False Results Generation

 Attackers may exploit AI systems by inducing them to generate false or incorrect results. This can have far-reaching consequences, especially in applications where decision-making based on AI-generated outputs is critical. Ensuring the robustness of AI models against adversarial attacks becomes imperative in such scenarios.

Open-source Models: from ‘Black box’ to ‘white-box’

Systems like ChatGPT, DALL-E or Midjourney are ‘black boxes’ for users and developers. They don’t see the inner workings of the model to infer anything or to tamper.

However, with open-source models like Meta’s Llama 2, developers and users now get an inside view of how the system was built. 

One of the biggest risks with this approach is a malicious threat actor releasing a tampered open-source model as ‘free’. The model can prompt users to provide personal or financial information which unsuspecting users might just easily provide. 


Staying safe
So far, we have looked at various possible attack scenarios against the AI systems. I would still call it the tip of the iceberg as we do not fully understand the capabilities and use-cases of AI models. 

While it is extremely challenging to protect against different types of attacks, here’s what users of AI systems can do:

Stay Informed

Regularly update yourself on the latest developments in AI security to understand potential risks and vulnerabilities.

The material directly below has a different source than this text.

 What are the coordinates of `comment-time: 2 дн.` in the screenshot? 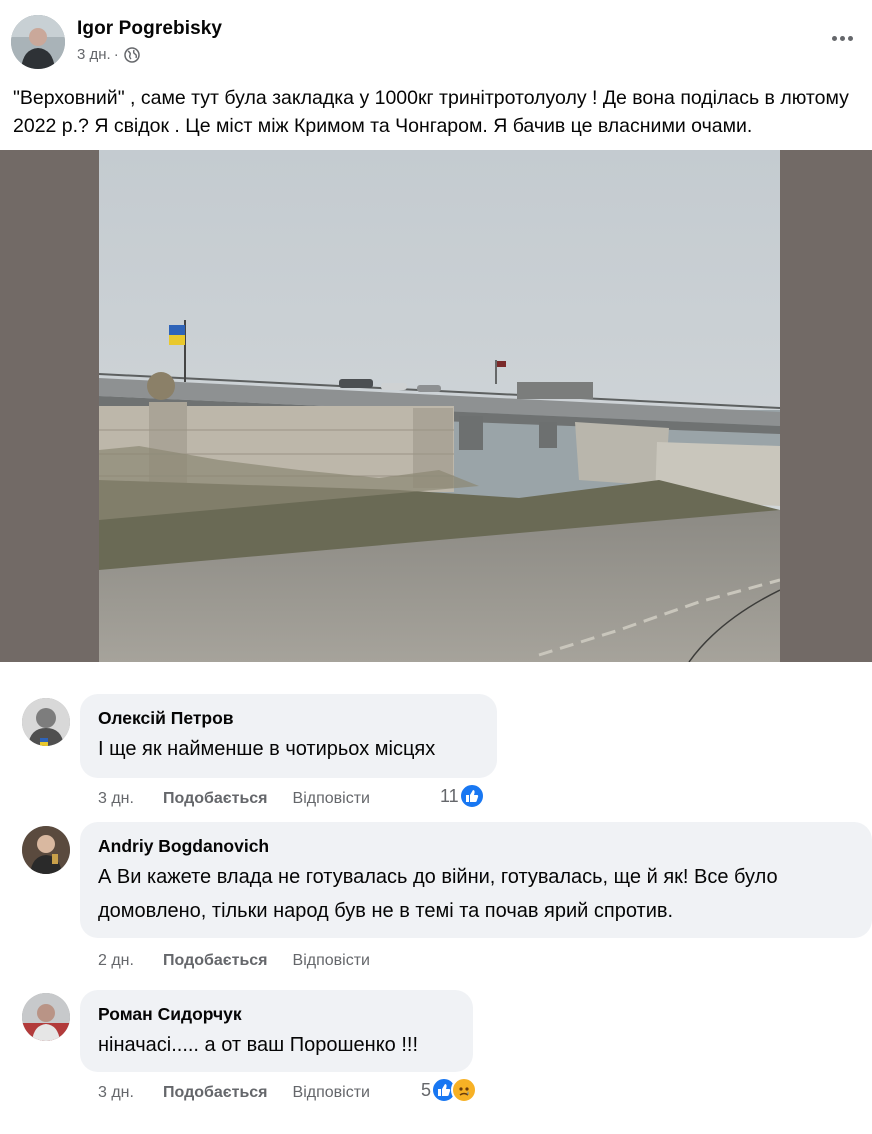 It's located at (130, 961).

Implement Ethical AI Practices

Developers should prioritize ethical considerations throughout the AI development lifecycle, ensuring fairness, transparency, and accountability.

Collaborate for Security

Foster collaboration between AI developers, security experts, and regulatory bodies to create comprehensive guidelines and standards for AI security.

Report Suspicious Activity

Encourage a culture of reporting and addressing any suspicious or anomalous behavior in AI systems promptly, enabling swift responses to potential threats. 

By addressing these actionables, users can actively contribute to the responsible and secure development and deployment of AI technologies, ensuring the continued advancement of this transformative field.